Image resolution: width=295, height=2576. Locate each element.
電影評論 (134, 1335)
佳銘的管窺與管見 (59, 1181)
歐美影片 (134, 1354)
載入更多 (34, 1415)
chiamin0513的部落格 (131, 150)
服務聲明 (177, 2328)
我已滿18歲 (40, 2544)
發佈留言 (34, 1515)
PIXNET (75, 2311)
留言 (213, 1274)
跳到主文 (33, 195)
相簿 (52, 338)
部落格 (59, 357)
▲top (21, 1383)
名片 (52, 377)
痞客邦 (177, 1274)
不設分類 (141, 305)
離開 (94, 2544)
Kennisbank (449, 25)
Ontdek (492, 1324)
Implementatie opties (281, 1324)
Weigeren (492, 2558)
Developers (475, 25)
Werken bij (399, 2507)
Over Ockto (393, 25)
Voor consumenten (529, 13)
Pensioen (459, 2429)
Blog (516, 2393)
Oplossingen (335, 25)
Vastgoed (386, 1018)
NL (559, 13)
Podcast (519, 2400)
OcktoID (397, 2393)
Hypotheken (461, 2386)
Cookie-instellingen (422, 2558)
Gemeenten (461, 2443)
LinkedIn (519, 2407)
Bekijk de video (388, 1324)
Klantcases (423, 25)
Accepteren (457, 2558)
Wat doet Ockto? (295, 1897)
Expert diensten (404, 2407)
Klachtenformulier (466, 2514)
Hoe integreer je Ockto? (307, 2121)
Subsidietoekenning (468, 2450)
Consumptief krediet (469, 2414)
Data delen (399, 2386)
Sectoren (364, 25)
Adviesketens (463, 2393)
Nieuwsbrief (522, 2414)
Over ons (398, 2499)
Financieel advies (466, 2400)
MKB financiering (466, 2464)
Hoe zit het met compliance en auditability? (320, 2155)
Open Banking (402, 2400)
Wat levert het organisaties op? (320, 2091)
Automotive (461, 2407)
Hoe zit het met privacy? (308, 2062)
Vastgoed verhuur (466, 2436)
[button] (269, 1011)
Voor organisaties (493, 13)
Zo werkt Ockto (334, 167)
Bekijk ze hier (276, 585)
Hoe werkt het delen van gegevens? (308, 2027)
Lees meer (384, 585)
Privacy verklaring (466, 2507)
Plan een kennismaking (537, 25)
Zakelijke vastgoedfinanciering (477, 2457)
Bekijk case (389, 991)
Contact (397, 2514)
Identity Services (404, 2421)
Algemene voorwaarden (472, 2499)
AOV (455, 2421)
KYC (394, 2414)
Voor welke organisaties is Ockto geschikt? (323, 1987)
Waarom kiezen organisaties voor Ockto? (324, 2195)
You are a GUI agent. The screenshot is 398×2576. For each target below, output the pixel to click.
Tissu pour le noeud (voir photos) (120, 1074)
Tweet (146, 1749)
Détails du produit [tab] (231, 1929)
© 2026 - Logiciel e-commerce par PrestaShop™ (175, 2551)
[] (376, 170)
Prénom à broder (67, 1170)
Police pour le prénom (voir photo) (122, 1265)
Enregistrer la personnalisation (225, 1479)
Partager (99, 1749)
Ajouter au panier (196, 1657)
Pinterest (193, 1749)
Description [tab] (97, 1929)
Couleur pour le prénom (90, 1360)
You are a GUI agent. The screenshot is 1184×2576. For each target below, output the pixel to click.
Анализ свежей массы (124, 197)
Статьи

▶ Exercise brief: Would you copy exactly the lines from the one that contains "KYC (394, 2414)" through the final line of the records above, including both?

▶ Solution to the exercise:
KYC (394, 2414)
Voor welke organisaties is Ockto geschikt? (323, 1987)
Waarom kiezen organisaties voor Ockto? (324, 2195)
You are a GUI agent. The screenshot is 398×2576. For each target below, output the pixel to click.
Tissu pour le noeud (voir photos) (120, 1074)
Tweet (146, 1749)
Détails du produit [tab] (231, 1929)
© 2026 - Logiciel e-commerce par PrestaShop™ (175, 2551)
[] (376, 170)
Prénom à broder (67, 1170)
Police pour le prénom (voir photo) (122, 1265)
Enregistrer la personnalisation (225, 1479)
Partager (99, 1749)
Ajouter au panier (196, 1657)
Pinterest (193, 1749)
Description [tab] (97, 1929)
Couleur pour le prénom (90, 1360)
You are a GUI agent. The screenshot is 1184×2576. For each target below, output the pixel to click.
Анализ свежей массы (124, 197)
Статьи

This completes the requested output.